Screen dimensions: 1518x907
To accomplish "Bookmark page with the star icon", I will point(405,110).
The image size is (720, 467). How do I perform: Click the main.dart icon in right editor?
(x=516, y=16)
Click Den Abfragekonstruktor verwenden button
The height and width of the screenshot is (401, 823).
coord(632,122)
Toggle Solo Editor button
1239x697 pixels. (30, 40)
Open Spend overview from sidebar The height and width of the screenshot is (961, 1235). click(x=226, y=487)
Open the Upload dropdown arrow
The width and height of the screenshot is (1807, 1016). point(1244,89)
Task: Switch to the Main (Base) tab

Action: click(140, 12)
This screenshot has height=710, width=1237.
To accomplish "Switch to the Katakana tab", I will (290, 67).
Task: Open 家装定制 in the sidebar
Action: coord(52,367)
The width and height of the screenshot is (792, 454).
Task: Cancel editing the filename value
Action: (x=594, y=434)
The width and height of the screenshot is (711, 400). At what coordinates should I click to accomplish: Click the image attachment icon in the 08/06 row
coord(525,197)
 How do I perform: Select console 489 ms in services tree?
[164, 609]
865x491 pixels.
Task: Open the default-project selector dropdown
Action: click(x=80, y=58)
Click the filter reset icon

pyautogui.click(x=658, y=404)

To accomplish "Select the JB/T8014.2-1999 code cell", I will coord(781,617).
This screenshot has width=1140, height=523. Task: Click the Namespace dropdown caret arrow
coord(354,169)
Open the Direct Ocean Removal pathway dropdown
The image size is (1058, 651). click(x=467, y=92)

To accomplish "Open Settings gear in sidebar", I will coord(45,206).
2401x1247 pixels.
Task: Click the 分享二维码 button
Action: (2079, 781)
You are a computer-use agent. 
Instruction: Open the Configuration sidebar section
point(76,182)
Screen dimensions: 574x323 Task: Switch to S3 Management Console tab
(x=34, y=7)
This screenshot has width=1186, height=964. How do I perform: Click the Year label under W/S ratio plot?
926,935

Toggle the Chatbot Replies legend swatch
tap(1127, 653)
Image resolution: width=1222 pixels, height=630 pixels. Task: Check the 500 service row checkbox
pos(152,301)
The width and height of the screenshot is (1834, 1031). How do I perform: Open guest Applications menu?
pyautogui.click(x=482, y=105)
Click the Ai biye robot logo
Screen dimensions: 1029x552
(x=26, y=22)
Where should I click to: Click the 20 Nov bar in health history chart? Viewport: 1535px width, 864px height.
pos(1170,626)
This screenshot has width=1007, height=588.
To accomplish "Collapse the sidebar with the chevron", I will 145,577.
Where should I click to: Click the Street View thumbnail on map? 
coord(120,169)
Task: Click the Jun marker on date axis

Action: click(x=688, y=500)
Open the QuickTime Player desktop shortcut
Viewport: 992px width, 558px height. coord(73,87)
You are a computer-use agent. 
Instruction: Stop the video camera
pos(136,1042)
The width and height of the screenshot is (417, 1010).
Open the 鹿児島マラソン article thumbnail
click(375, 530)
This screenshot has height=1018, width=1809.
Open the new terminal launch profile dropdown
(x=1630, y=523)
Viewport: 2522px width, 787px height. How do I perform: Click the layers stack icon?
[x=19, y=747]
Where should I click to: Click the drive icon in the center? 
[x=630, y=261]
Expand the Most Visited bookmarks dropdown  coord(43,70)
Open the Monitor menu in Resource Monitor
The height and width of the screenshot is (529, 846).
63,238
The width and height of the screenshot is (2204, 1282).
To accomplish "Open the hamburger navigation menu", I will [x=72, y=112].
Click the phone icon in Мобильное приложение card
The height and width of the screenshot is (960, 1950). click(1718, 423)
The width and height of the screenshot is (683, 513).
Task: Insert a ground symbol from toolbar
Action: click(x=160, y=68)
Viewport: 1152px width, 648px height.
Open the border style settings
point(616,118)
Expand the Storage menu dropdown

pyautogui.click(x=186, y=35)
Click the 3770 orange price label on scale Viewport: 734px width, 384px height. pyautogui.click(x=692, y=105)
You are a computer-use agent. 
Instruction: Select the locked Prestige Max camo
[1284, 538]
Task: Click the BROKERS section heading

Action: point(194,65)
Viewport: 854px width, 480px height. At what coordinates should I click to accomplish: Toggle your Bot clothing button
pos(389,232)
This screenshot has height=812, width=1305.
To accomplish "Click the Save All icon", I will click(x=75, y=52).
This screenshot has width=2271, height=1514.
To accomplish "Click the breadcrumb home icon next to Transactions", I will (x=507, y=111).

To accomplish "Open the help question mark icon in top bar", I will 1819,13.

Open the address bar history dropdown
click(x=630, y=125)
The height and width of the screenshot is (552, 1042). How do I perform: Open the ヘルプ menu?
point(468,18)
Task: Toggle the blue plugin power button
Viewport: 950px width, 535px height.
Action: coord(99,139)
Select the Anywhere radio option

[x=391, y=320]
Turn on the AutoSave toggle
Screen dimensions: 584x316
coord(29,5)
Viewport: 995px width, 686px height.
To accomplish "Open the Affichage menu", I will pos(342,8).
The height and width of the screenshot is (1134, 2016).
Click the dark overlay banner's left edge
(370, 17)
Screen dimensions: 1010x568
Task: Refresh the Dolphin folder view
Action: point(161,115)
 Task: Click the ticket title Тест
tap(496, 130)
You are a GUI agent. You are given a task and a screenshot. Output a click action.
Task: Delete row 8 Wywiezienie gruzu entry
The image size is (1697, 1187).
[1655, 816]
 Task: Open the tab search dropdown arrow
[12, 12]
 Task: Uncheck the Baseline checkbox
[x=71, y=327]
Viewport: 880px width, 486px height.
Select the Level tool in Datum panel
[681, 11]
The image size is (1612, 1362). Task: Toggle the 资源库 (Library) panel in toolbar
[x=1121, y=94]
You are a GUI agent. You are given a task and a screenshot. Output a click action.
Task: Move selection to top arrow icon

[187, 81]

++++++++++++++++++++

EXERCISE INSTRUCTIONS:
Search the records above for the string "with". Copy every line that contains it.

RESULT OF THIS EXERCISE:
To accomplish "Bookmark page with the star icon", I will point(405,110).
To accomplish "Collapse the sidebar with the chevron", I will 145,577.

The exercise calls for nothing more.